Citez, s'il vous plaît, le passage du texte sur la tauromachie ci-dessous qui va de « Mais que restera-t-il » jusqu'à « avant leur anéantissement. ».

** Texte du document **
•••

Mais que restera-t-il d’Andrés Roca Rey ?

Une tenue de carnaval que son assistant lui enfile, le faisant décoller ses pieds du sol, gémissant à bout de bras, jusqu'à ce qu’elle finisse par ressembler à un bas de contention.

Et que restera-t-il du taureau ?

Une oreille coupée, encadrée dans le bureau d’un mec dont ne survivra rien de plus noble que la photo d’un plouc en costard.

Le Kitsch. Voilà ce qui restera. Le stade liminaire des êtres avant leur anéantissement.

Je sais toujours pas où sont le Bien et le Mal dans tout ça. Serra affirme qu’il est à cinquante-cinq pourcent en faveur de la tauromachie, dans cette idée que le monde est plus intéressant avec. C’est vrai. Le Monde, la Vie, la Souf, c’est plus intéressant que ce Kitsch qui ne pèse rien, du moins si on voit la tauromachie comme l’agonie de la bête plutôt que la victoire de l’homme. Je vois le film et je ne crois pas au Mal. Le meurtre est abrupt non parce qu'il est mal, mais précisément parce que le poid moral est imaginaire, ça a autant d'importance qu'une chute de pierre. Je ne crois ni au Bien, ni au Mal, ni au Pardon, ni à la Rédemption, ni à la Faute. Ni Bons, ni Méchants, mais des Dominants et des Dominés, des Forts et des Faibles, des discours d’hommes qui se justifient, et des halètement de bêtes qui vivent et qui meurent. Dans le sang et la douleur, refus de la sublimation, de la mièvrerie et du message moralisateur de ces Bons contre ces Méchants ; refus de la poétique, de la pensée, de l'intelligence, du discours, du raisonnable ; exaltation de l'excès et expression d'un monde étrange et atroce et surtout du refus de le juger et encore moins de le quitter ; car rejeter l’atrocité c’est rejeter la vie. J’ai vécu cet après-midi. Les taureaux ont vécu, le temps qu’il a fallu, sur ces images mortes. Le toréador, je ne sais pas. J’ai vécu ce film. C’est un rapport au monde que m’a montré Serra, vécu et exprimé.

•••

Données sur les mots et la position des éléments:
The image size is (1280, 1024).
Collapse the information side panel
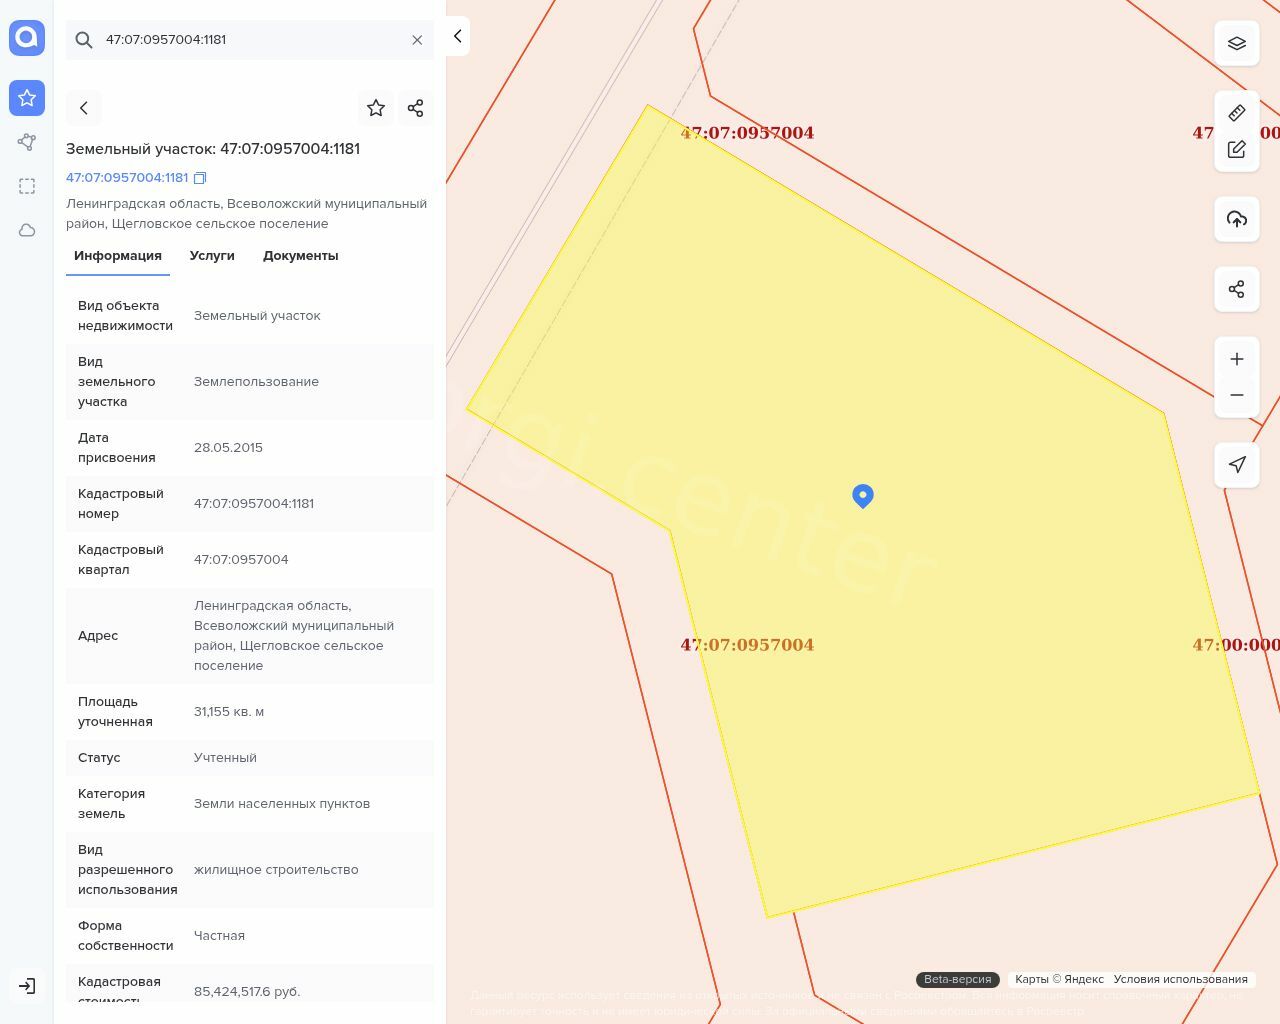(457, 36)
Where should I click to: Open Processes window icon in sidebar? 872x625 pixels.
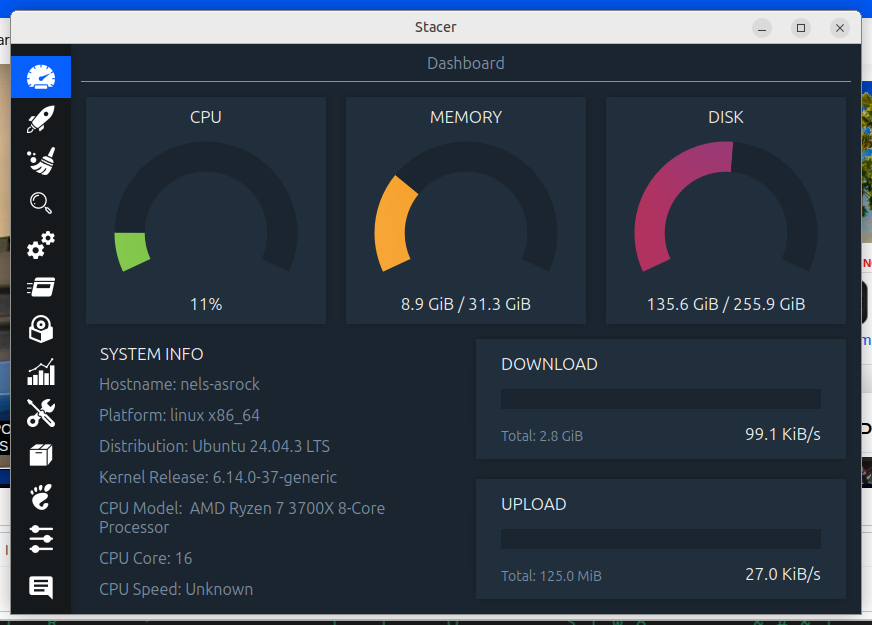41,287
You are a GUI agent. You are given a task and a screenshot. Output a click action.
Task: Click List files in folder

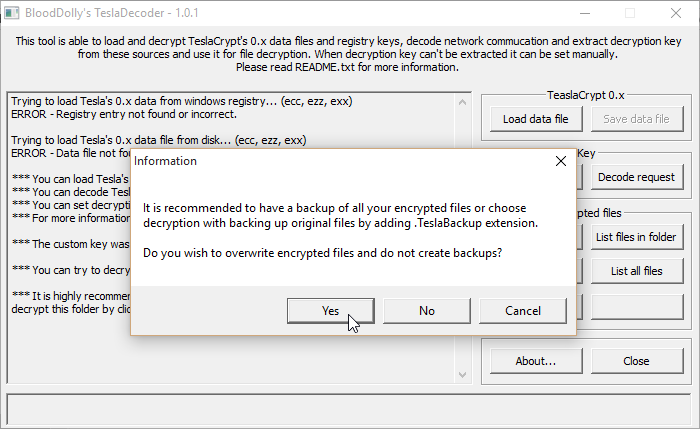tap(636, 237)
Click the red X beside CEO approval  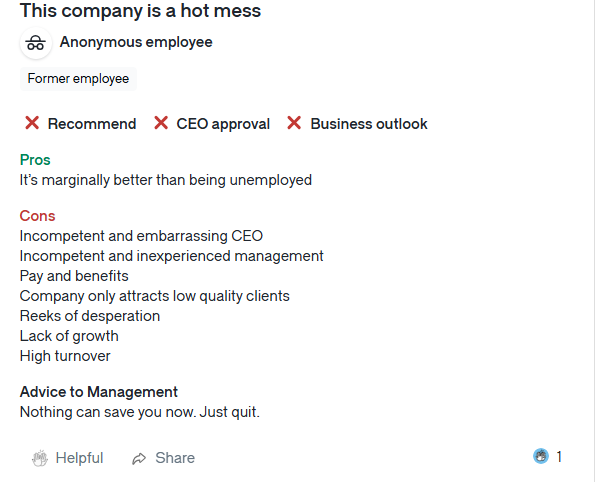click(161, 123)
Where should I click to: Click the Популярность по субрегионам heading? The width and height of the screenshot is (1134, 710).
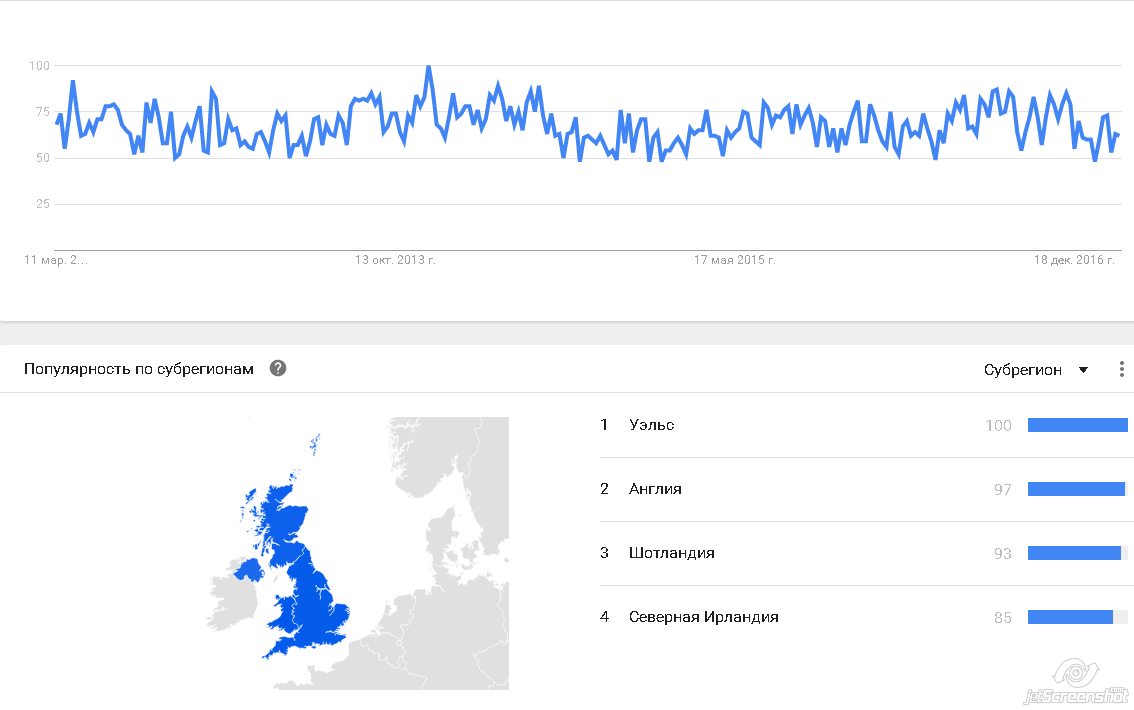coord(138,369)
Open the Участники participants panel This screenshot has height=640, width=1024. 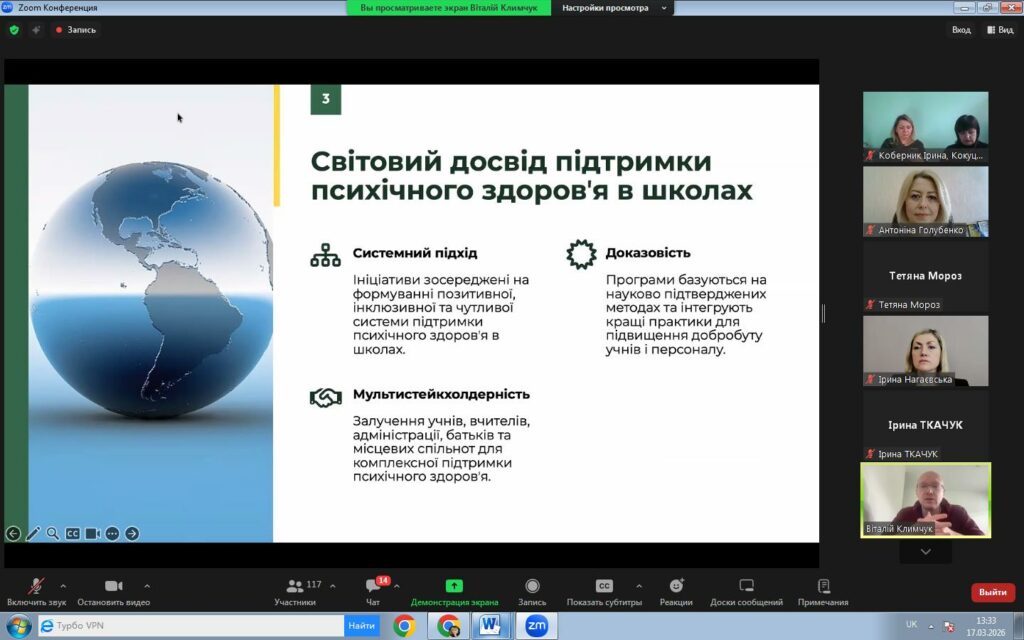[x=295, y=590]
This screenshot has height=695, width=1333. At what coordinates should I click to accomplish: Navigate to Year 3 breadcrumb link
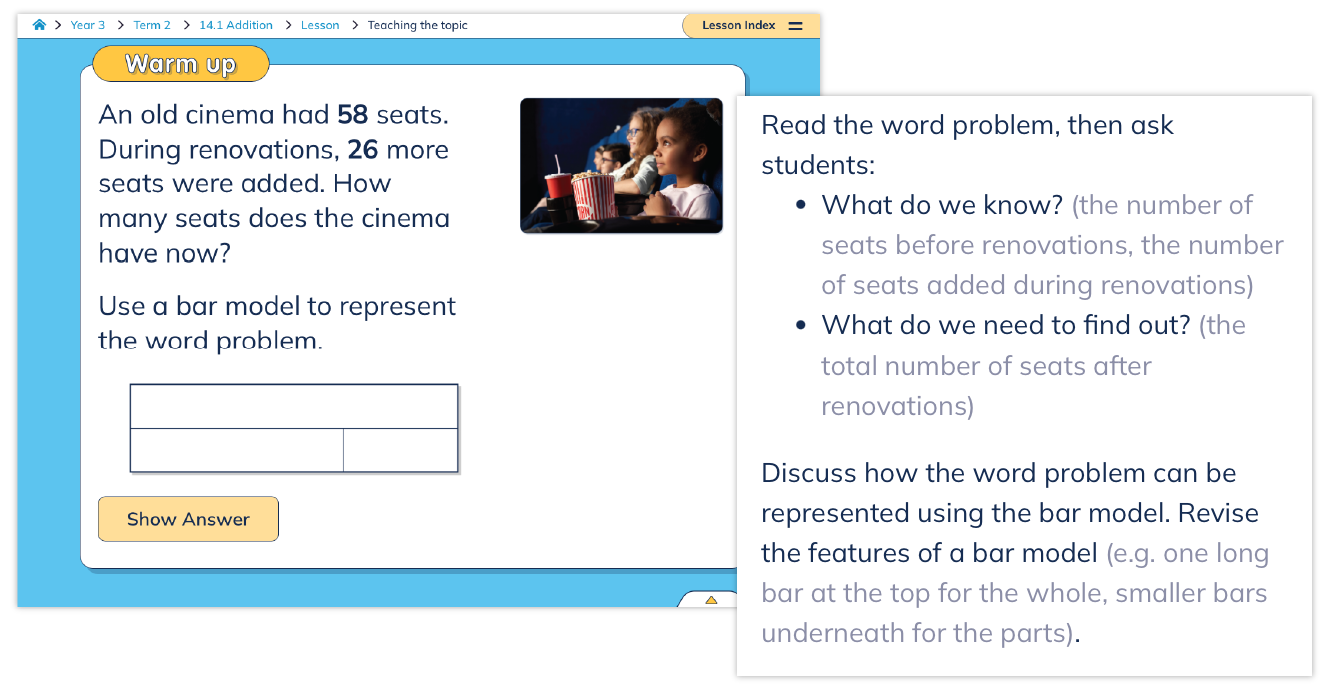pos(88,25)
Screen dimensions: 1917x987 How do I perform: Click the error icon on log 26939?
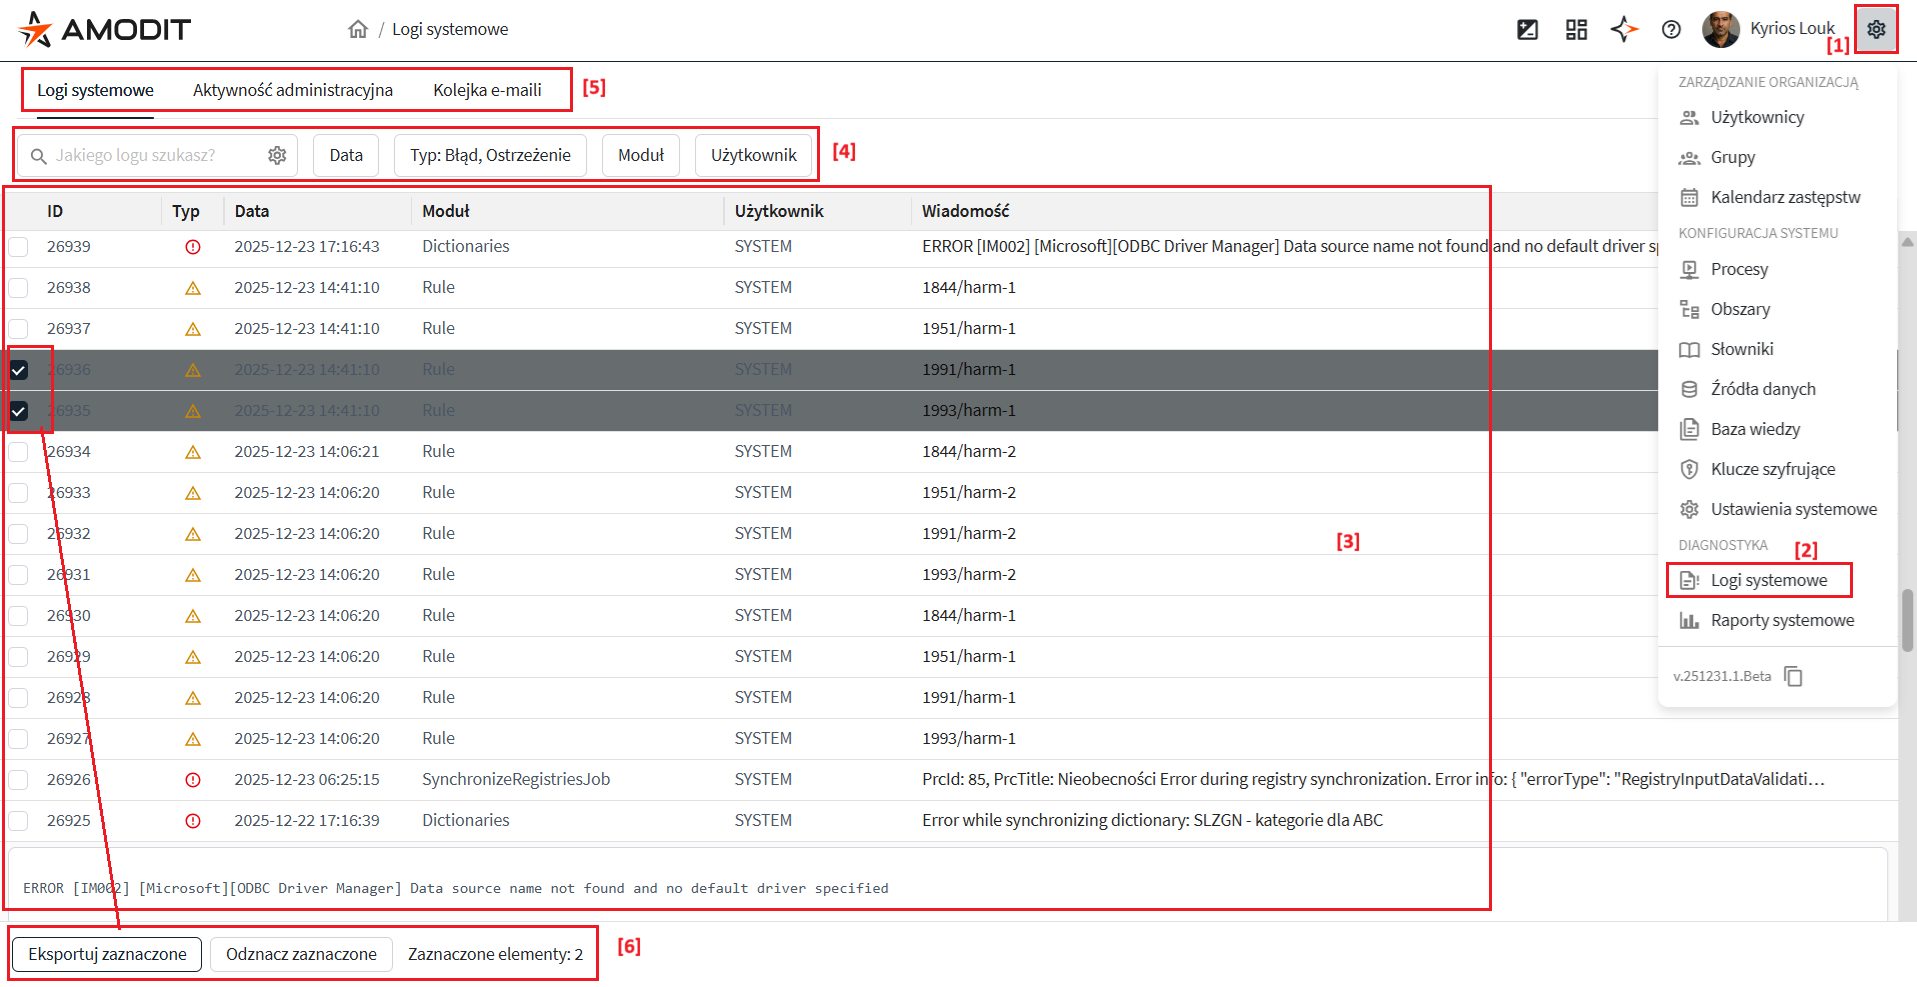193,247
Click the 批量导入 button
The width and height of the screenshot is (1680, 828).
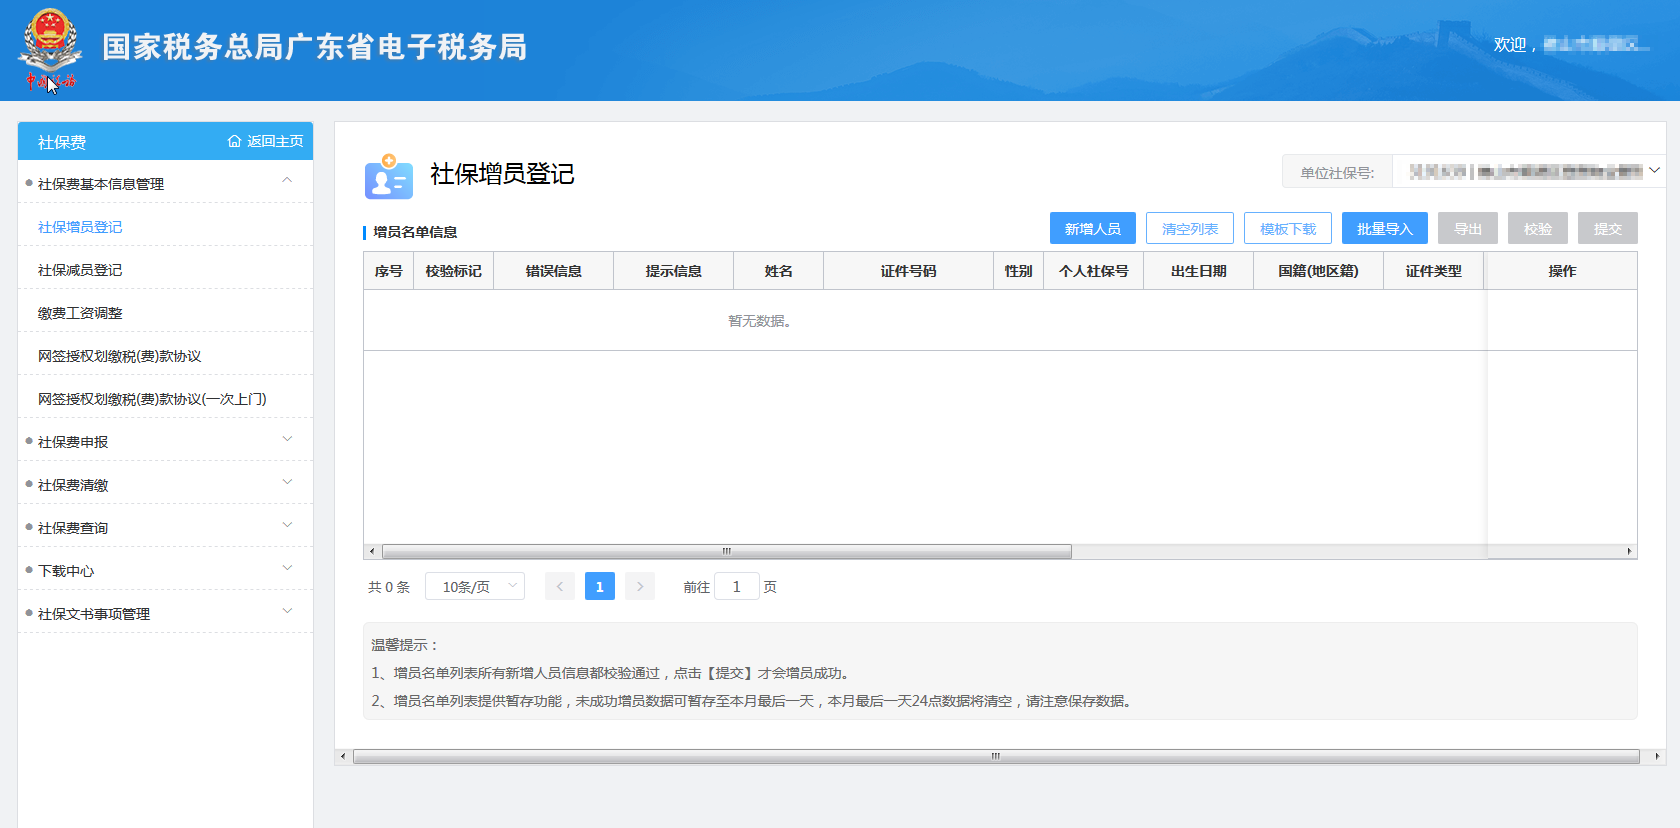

•••

** Réponse **
Mais que restera-t-il d’Andrés Roca Rey ?

Une tenue de carnaval que son assistant lui enfile, le faisant décoller ses pieds du sol, gémissant à bout de bras, jusqu'à ce qu’elle finisse par ressembler à un bas de contention.

Et que restera-t-il du taureau ?

Une oreille coupée, encadrée dans le bureau d’un mec dont ne survivra rien de plus noble que la photo d’un plouc en costard.

Le Kitsch. Voilà ce qui restera. Le stade liminaire des êtres avant leur anéantissement.